Management Interview From Money Control
Mangalam: What according to you will be the key growth drivers for Anuh Pharma in FY16-FY17?
A: In FY17 we are introducing six more products; two are already under commercial trials. The existing products are also growing at the rate of about 20 percent on topline and 14 percent on bottomline. Moreover on capital expenditure we are already procured a plot of additional two acre connecting to our current facility. We will be putting up additional Rs 20 crore on the plant which will be commissioned on January 1st 2017.
Reema: Talking about your financials your margins are still low. Why is that and is there a scope for you to improve your margins?
A: The margin always depends on whether you are in a regulatory market or you are in a non-regulatory market. The margins are far better in a regulatory market and our focus is more on regulatory market. Our bottom-line for the current year, we expect to grow additional 40 percent over our last year’s bottom-line.
Mangalam: How much growth are you anticipating on the bottom-line for FY16 and FY17 then, for the next two years?
A: That will be at least Rs 30-32 crore. Rs 45 crore will be the profit before tax and you deduct the tax then it will come to around Rs 32 or 33 crore.
Reema: You also spoke about some additional capex of closed to about Rs 20 crore that you are putting in one plant would that be the Tarapur plant and totally what will the capex be?
A: We are going to fund the new capex from our internal accruals and our reserves only. We are sitting on a huge reserves of more than Rs 100 crore. Everything from internal accruals; no banks finance, no IPO- nothing.
Reema: Your cash on the books you said is Rs 100 crore, right?
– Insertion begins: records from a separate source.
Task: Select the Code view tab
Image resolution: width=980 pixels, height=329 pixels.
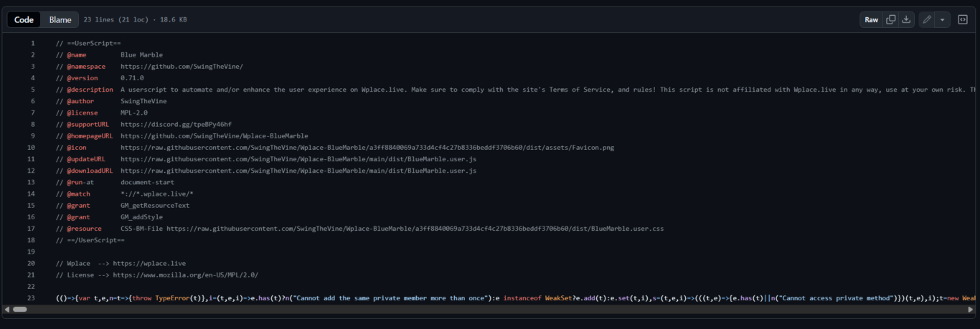Action: (x=24, y=19)
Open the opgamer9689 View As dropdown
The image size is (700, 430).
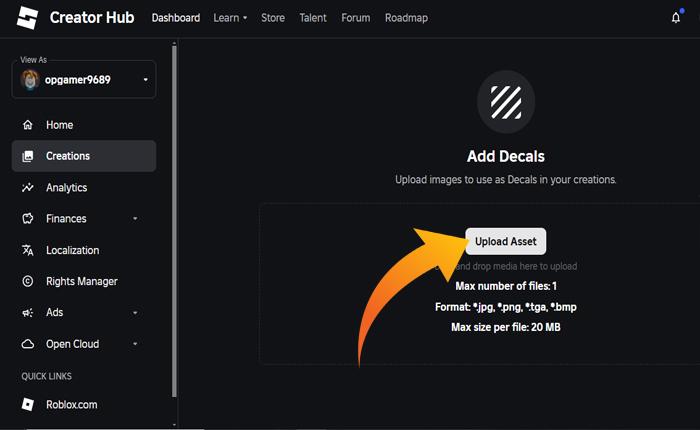pos(84,79)

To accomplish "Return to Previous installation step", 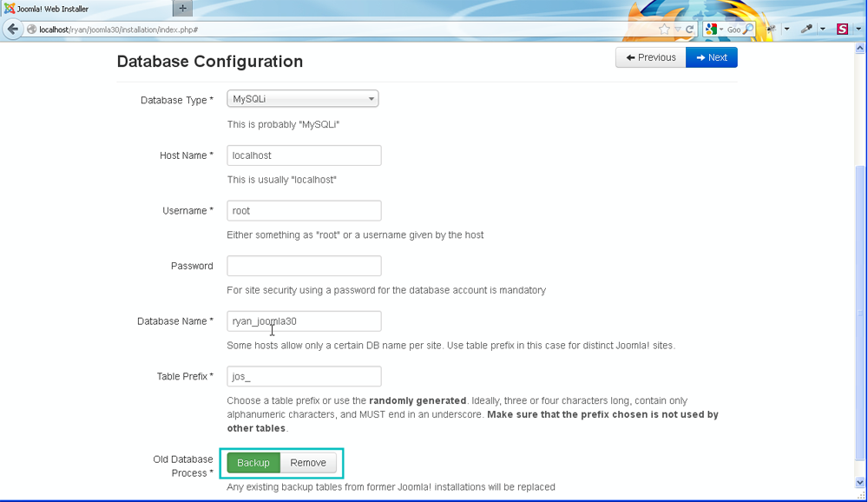I will tap(651, 57).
A: Cash on books is more than Rs 60 crore because rest is invested in may be working finance or to an extent in a new project that is coming up.
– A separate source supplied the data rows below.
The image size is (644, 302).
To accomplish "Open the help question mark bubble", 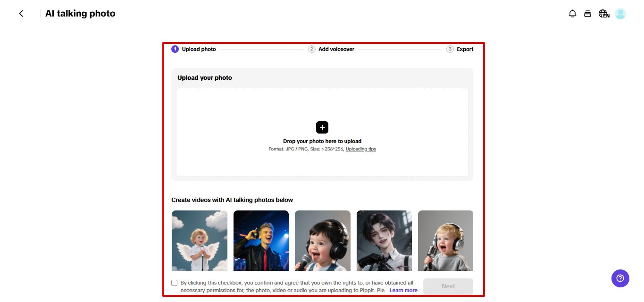I will pyautogui.click(x=620, y=278).
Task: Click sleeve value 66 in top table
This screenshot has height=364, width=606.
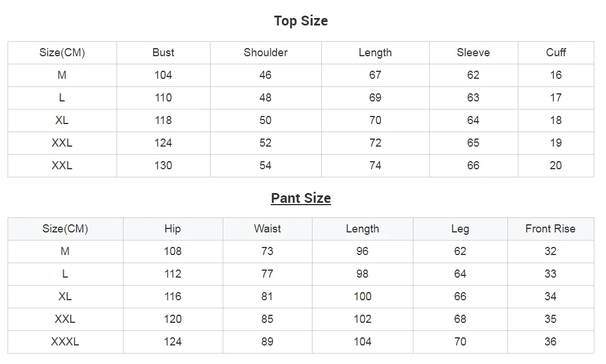Action: (473, 166)
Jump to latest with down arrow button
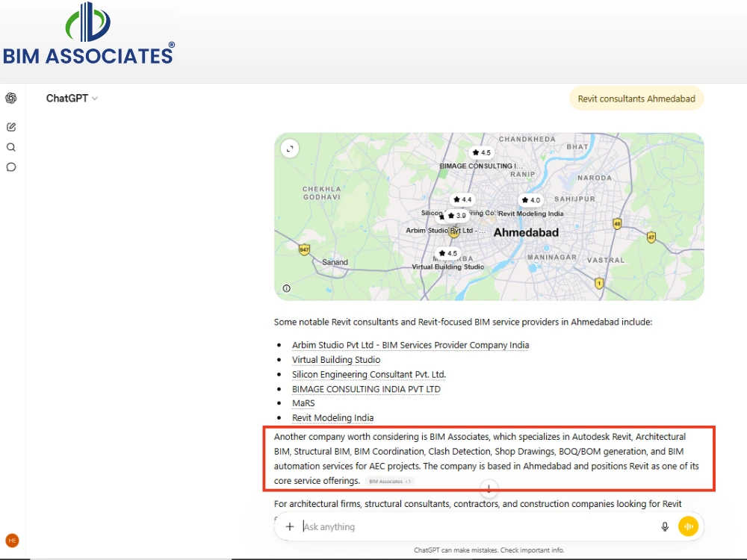 489,488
Mangalam: What is your market share in India currently?
A: In India, we should be having about 8-9 percent of the Indian bulk drug production. Mangalam: What is the potential or possibility for you to scale that market share upto? A: It should go upto minimum 20 percent in next five years to come.
Reema: Could you also give us a sense about what your geographical breakup is? You have told us that the focus is a lot on regulatory markets?
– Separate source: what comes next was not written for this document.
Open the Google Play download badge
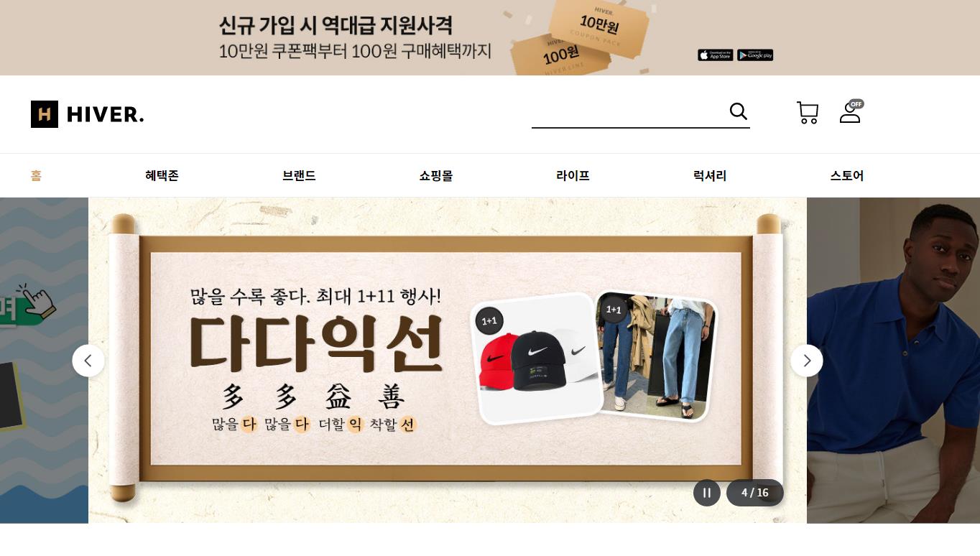This screenshot has height=556, width=980. [755, 55]
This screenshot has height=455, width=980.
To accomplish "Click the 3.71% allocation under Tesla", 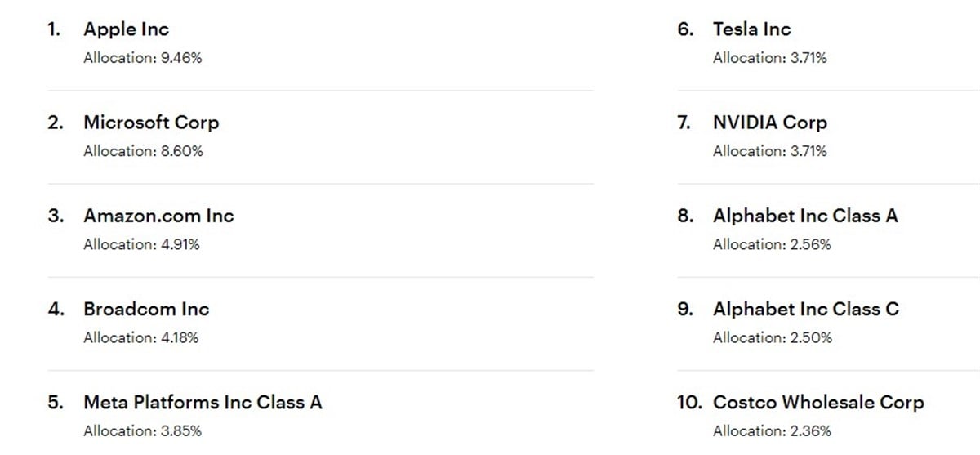I will point(769,58).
A: Out of all the products that we manufacture about 45 percent is exports which is exported to 57 different countries. 55 percent is local sales.
Mangalam: In that case could you give us a sense of what the growth rate for both export and domestic market is? A: The normal growth rate is 15 percent but probably with the new products and the existing products that we manufacture we expect to grow at the rate of 20 minimum and 25 maximum percent.
Reema: What would your current capacity utilisation stand at and can you increase it?
A: Our current capacity utilisation is about 70 percent and we proposed to grow it at the rate of 20 percent because we have already inaugurated one new block in the existing plot. With that our capacity will also substantially grow but we definitely feel that we should grow our capacity utilisation by additional 20 percent year over year.
Mangalam: What is the market share that you have in your key products globally and how much can that increase by?
A: Our current market share of Erythromycins that is around 70 percent of the world market. I am talking Erythromycin. On Pyrazinamide which is an Anti-TB product we are at about 60 percent of the world market share. About Steroids we are at about 30 percent.